Programming & Performances
The festival opened with a collaborative demonstration by Turkish weaver Saba Arat and Ugandan designer Maganda Shakul, presenting their sound-responsive textile installation Resonant Threads. Later, performers staged a dynamic, deconstructed runway with live percussion by Kakuma Sounds Collective.

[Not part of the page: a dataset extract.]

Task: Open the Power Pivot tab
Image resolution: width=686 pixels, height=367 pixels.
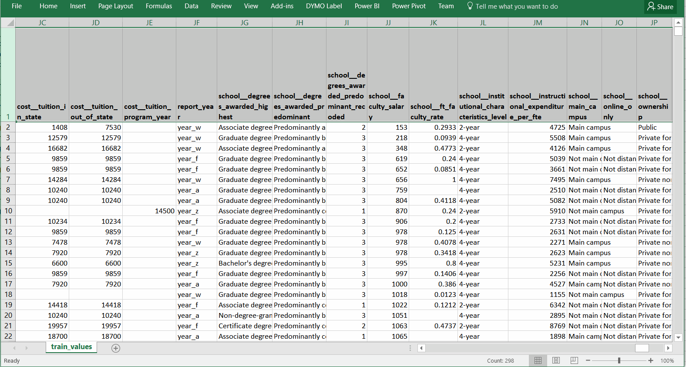Action: [x=409, y=6]
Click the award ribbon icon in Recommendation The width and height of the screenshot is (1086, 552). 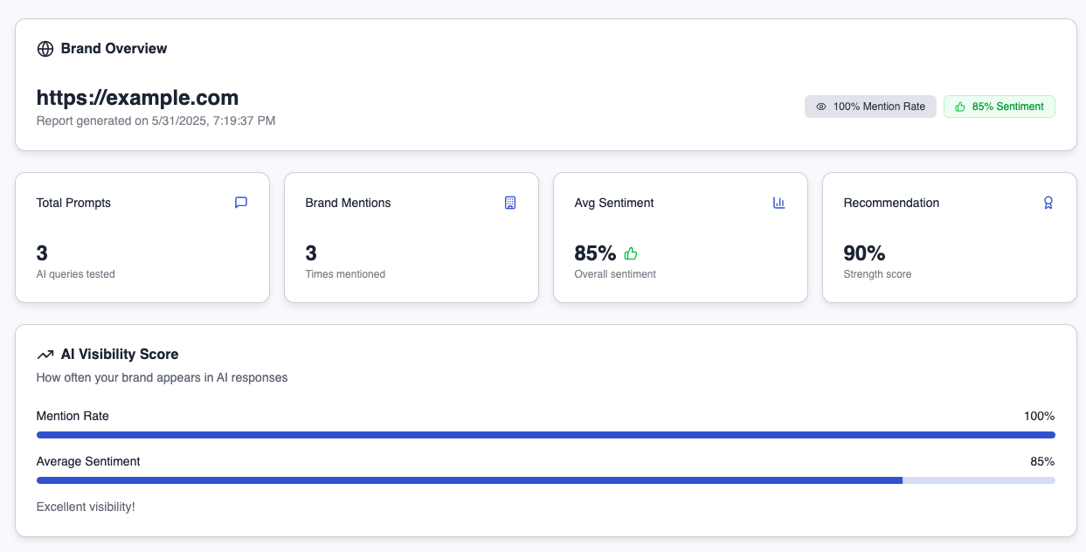click(1048, 203)
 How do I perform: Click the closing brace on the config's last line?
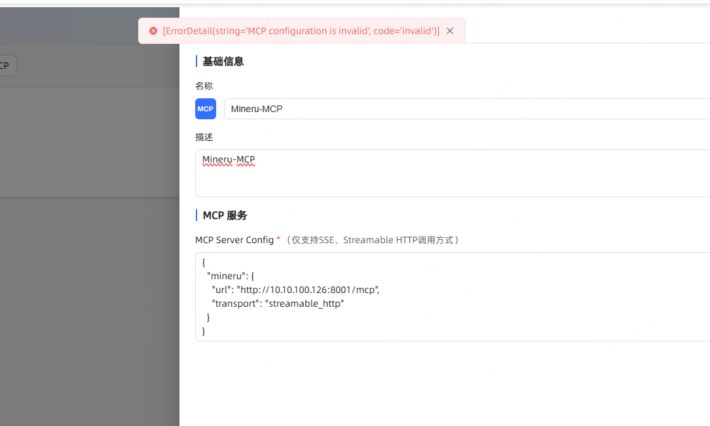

Friday concluded with a curated film screening by Hannah Allchurch, including the Ugandan premiere of The Resurgence of Lubugo, in partnership with Matatu Film Festival. Saturday featured hands-on workshops: natural dyeing with Titus Nartey Gakpe (Calcul Studios) and traditional barkcloth production with Ssekibuule Elvis, using Mutuba bark sourced locally.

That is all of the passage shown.